Your goal:
Identify each line in the records below that contains the word "Locate", and copy it.

Information given:
BEGIN

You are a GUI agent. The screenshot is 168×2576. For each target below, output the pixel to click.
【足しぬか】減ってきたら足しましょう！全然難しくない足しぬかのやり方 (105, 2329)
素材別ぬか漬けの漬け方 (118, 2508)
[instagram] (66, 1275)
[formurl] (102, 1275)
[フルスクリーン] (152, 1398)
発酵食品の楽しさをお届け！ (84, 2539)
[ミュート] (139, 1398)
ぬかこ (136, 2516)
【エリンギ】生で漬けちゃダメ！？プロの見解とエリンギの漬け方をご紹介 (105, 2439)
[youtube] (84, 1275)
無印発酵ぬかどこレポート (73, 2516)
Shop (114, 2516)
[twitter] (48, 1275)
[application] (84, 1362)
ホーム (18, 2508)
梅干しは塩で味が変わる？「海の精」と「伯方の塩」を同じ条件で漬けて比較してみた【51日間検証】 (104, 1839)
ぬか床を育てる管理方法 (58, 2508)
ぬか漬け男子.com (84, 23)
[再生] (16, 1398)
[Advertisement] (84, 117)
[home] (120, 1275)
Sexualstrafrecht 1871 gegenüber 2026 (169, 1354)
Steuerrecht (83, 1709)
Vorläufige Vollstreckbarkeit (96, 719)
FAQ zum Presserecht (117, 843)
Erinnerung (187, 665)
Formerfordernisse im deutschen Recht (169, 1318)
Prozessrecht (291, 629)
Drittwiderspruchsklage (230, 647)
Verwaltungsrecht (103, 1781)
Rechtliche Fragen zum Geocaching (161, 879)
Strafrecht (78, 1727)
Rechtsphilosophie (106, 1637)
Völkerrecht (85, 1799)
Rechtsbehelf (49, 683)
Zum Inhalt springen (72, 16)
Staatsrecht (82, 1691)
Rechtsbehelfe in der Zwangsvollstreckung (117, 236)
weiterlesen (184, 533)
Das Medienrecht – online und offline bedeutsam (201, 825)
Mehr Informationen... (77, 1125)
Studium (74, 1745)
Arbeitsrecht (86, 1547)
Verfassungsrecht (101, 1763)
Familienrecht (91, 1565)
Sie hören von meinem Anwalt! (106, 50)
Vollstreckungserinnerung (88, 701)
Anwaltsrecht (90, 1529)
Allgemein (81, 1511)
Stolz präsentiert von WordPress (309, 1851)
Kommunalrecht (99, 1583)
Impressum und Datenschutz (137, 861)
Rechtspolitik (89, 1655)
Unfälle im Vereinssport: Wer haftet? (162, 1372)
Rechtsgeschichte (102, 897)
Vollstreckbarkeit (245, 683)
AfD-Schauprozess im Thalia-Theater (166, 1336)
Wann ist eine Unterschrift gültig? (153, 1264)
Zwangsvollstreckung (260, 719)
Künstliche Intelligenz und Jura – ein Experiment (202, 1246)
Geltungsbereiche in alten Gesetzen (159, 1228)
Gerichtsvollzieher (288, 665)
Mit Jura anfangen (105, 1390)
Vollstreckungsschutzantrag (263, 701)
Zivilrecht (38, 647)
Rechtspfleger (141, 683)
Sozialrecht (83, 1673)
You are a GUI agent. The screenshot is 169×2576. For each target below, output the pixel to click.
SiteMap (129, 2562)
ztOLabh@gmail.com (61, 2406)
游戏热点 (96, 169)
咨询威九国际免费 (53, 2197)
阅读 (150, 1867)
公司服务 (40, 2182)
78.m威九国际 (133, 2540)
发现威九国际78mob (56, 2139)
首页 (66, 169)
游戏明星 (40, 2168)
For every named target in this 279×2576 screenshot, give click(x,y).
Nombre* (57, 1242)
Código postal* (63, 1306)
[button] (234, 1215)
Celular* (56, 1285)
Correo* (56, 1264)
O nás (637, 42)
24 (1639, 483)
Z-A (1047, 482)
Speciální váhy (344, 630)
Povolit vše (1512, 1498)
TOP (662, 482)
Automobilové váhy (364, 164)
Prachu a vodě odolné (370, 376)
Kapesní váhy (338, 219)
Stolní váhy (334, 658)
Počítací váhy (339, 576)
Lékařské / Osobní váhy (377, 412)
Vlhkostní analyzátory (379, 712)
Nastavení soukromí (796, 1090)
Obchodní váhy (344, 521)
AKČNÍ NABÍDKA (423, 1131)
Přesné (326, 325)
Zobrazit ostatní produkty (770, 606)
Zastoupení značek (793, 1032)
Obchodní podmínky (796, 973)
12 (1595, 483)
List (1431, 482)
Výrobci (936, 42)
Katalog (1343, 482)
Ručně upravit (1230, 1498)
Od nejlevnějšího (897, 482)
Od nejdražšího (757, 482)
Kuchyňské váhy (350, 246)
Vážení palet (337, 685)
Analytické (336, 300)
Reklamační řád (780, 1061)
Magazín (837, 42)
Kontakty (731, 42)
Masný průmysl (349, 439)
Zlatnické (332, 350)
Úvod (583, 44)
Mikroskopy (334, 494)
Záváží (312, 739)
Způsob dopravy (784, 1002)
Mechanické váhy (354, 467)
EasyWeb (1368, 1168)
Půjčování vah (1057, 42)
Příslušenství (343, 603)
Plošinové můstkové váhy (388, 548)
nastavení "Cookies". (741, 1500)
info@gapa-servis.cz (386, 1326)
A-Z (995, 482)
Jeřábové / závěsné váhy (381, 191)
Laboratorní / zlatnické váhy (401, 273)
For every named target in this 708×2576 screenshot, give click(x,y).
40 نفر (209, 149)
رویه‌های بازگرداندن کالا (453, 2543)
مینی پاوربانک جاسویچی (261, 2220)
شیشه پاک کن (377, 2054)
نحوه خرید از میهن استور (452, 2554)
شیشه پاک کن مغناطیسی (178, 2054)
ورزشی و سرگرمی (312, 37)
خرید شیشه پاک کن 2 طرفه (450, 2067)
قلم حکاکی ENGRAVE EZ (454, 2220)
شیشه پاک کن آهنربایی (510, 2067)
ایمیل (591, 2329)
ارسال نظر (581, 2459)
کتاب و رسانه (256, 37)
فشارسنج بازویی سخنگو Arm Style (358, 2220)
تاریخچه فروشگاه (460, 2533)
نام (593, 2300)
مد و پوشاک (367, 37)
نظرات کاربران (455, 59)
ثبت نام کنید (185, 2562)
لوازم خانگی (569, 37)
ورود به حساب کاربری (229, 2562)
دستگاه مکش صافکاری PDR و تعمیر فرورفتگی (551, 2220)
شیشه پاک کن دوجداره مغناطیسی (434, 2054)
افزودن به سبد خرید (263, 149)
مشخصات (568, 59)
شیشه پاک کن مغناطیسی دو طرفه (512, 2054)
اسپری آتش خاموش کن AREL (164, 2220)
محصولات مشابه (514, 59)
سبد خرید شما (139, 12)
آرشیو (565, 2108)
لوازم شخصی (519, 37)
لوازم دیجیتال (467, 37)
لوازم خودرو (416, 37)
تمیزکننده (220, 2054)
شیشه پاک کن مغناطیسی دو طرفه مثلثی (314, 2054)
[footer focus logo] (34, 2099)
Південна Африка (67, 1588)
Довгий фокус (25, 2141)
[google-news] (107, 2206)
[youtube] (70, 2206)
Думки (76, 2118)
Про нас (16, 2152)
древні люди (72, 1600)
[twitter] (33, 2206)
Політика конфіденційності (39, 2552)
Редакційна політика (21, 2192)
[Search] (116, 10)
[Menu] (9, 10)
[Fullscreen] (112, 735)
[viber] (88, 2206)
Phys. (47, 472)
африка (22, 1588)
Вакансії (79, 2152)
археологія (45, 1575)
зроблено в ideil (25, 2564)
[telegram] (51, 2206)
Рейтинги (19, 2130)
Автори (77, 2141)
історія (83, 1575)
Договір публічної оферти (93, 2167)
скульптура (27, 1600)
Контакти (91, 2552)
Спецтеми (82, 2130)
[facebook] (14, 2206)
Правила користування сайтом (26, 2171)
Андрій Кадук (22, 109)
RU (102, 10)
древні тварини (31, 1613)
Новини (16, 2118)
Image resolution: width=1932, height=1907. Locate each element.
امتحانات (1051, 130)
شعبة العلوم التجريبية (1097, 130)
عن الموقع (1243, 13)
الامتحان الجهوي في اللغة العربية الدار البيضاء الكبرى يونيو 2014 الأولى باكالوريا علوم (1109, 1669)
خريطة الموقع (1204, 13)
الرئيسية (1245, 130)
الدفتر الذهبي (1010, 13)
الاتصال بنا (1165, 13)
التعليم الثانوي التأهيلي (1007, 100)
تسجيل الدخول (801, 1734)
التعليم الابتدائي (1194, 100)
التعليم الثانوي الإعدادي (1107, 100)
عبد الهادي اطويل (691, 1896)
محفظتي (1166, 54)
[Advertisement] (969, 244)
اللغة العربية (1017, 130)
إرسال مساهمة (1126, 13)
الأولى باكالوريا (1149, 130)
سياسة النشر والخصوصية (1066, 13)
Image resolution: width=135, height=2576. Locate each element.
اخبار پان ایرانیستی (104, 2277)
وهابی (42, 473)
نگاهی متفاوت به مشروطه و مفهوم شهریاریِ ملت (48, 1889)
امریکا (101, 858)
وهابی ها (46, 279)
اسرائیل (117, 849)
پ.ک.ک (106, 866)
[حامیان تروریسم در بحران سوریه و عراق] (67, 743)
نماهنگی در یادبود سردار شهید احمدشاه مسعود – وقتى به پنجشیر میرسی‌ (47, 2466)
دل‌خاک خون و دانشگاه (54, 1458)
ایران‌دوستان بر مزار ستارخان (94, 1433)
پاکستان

END

Expected answer:
Image resolution: width=1932, height=1907. Locate each element.
Image resolution: width=135, height=2576. Locate each element.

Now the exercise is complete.